**WORK TO COMPLETE**
After finding "Screen dimensions: 800x1067" in the material below, output its line and every line after it through the last, exactly, but not the pictures.

**LISTED RECORDS**
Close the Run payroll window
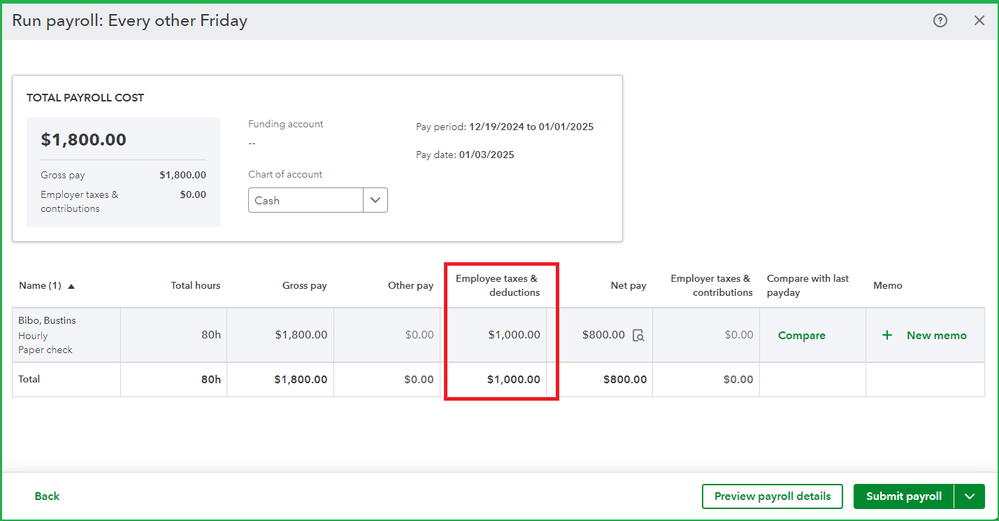999x521 pixels. [x=979, y=21]
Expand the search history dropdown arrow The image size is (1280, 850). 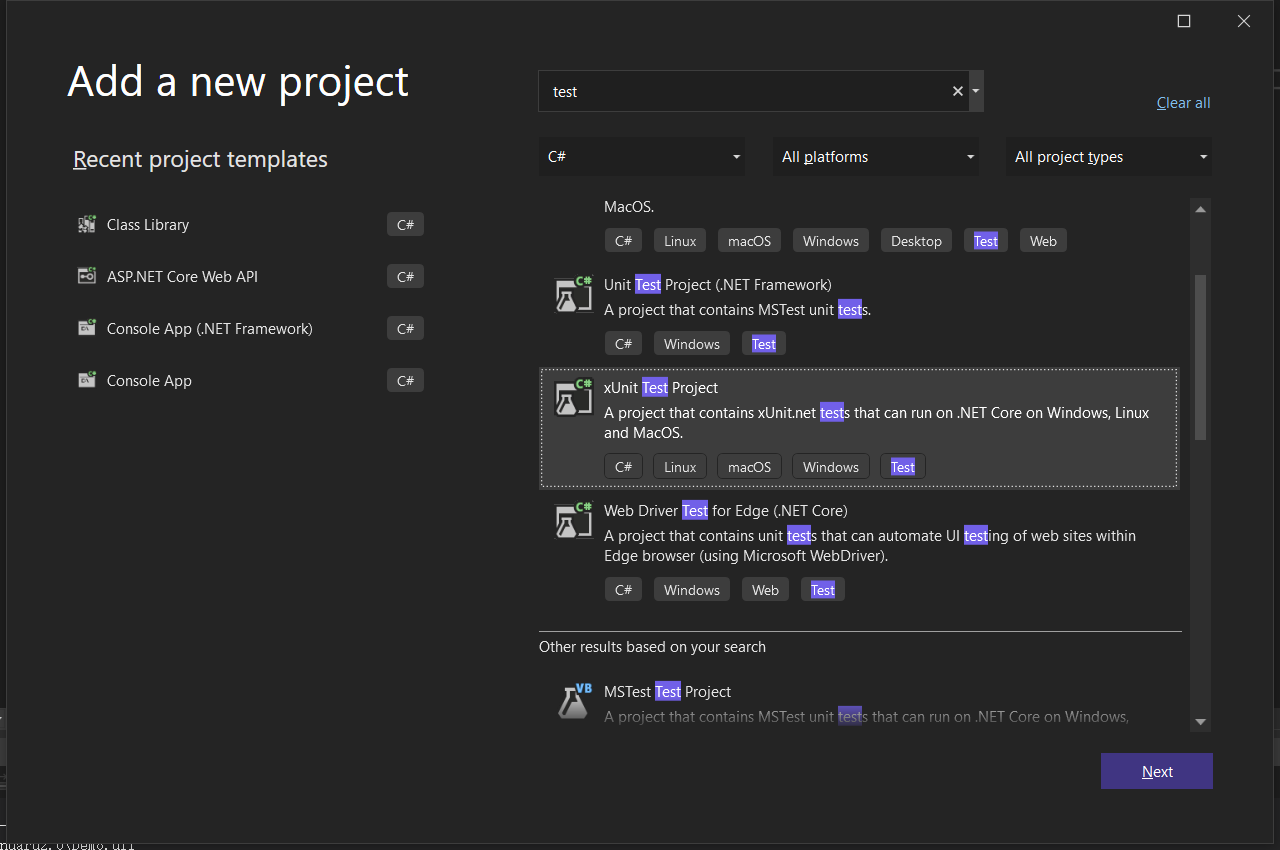(976, 91)
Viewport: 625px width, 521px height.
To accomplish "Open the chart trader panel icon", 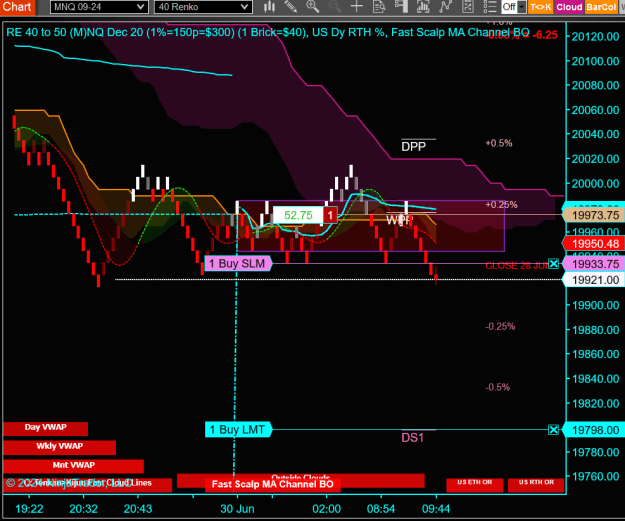I will pyautogui.click(x=401, y=7).
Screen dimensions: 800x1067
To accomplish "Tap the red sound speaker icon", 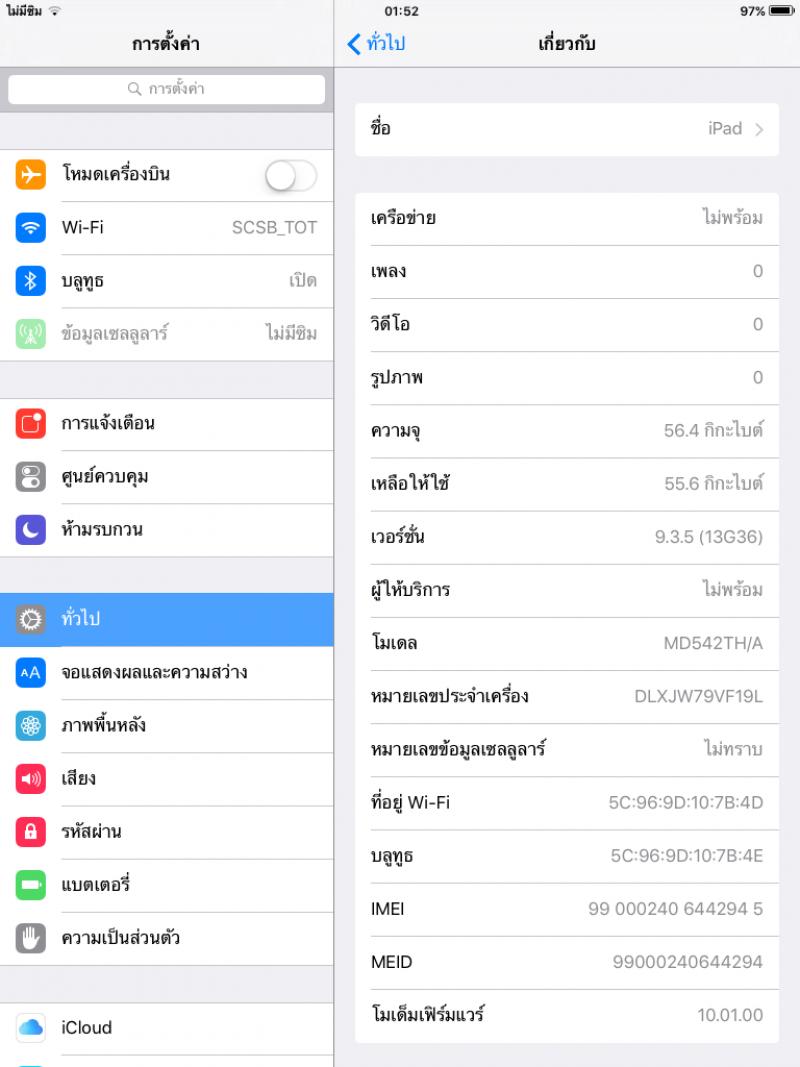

**REPLY TO THE TASK**
Screen dimensions: 800x1067
To accomplish "Tap the red sound speaker icon", 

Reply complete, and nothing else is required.